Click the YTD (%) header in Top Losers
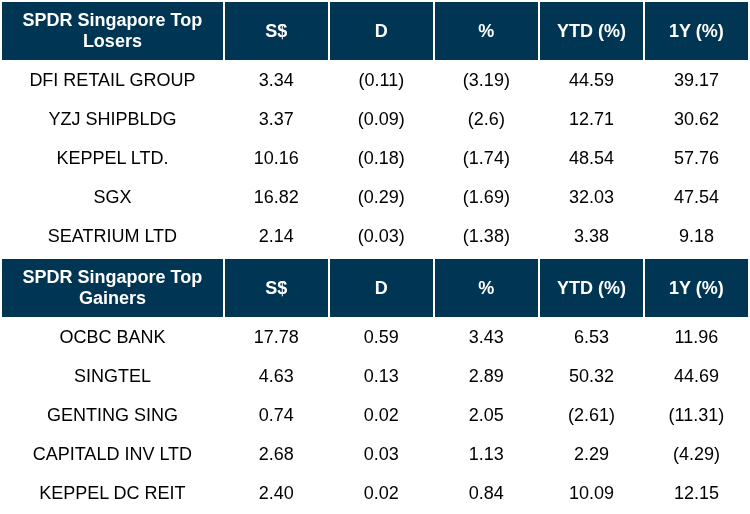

---

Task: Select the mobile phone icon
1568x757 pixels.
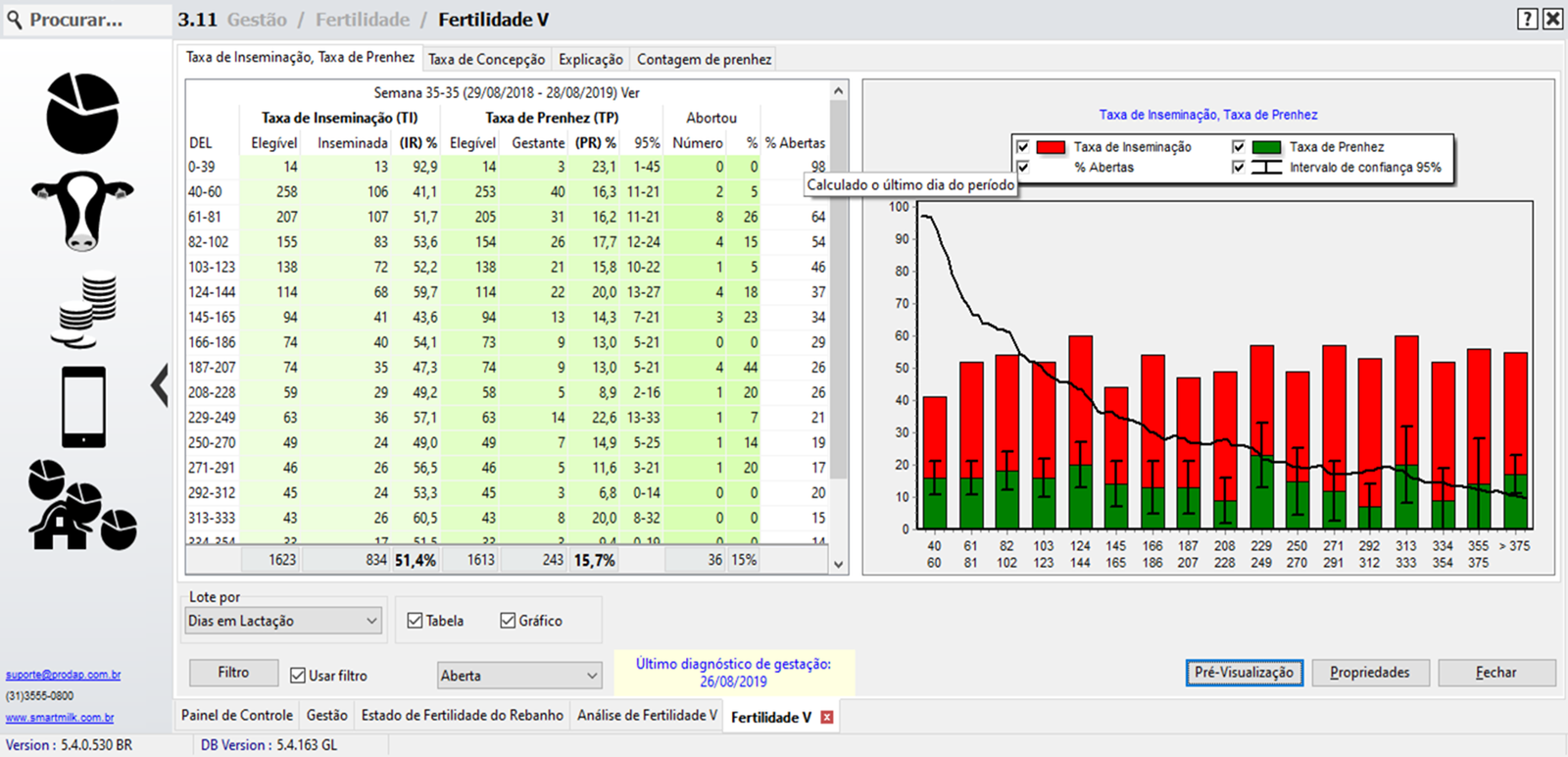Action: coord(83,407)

---

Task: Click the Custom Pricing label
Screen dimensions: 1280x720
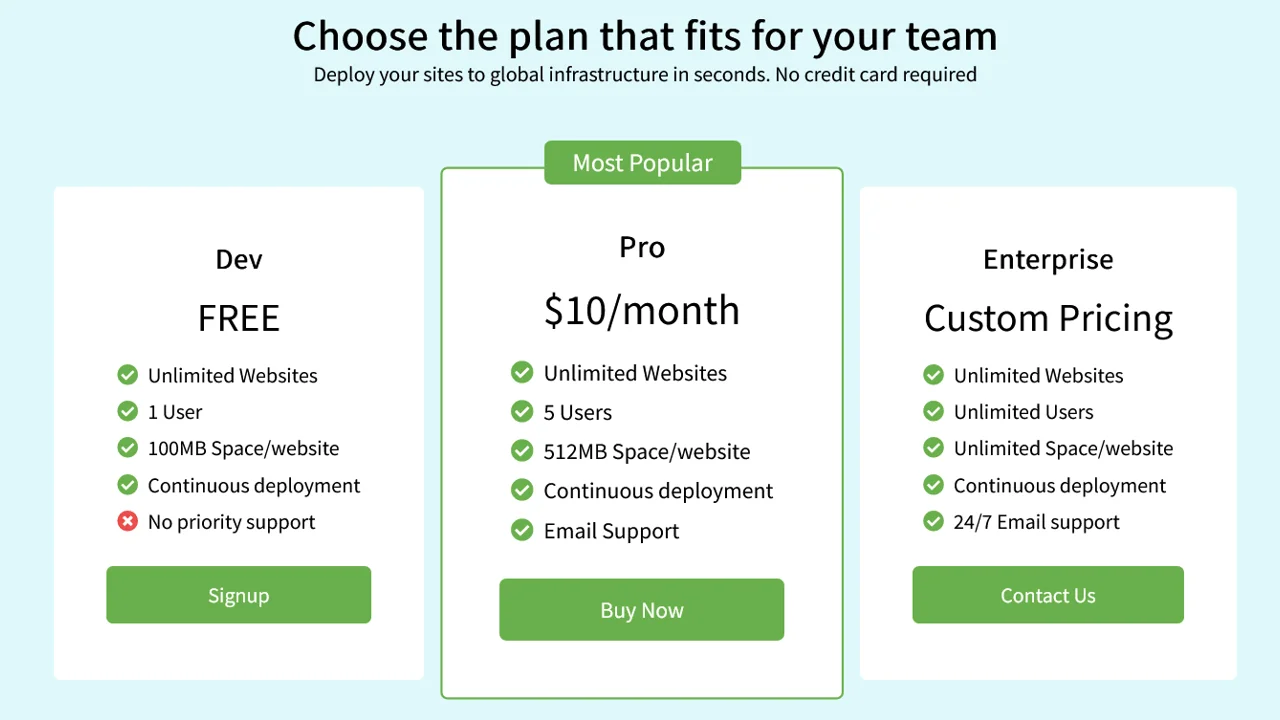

GOAL -> Can you write out the lines again, starting at the one that has "Task: Click the Custom Pricing label" and stopping after the one that has "Screen dimensions: 1280x720", but change "label" to "button" and leave everything else unchanged?

EXERCISE RESPONSE ->
Task: Click the Custom Pricing button
Screen dimensions: 1280x720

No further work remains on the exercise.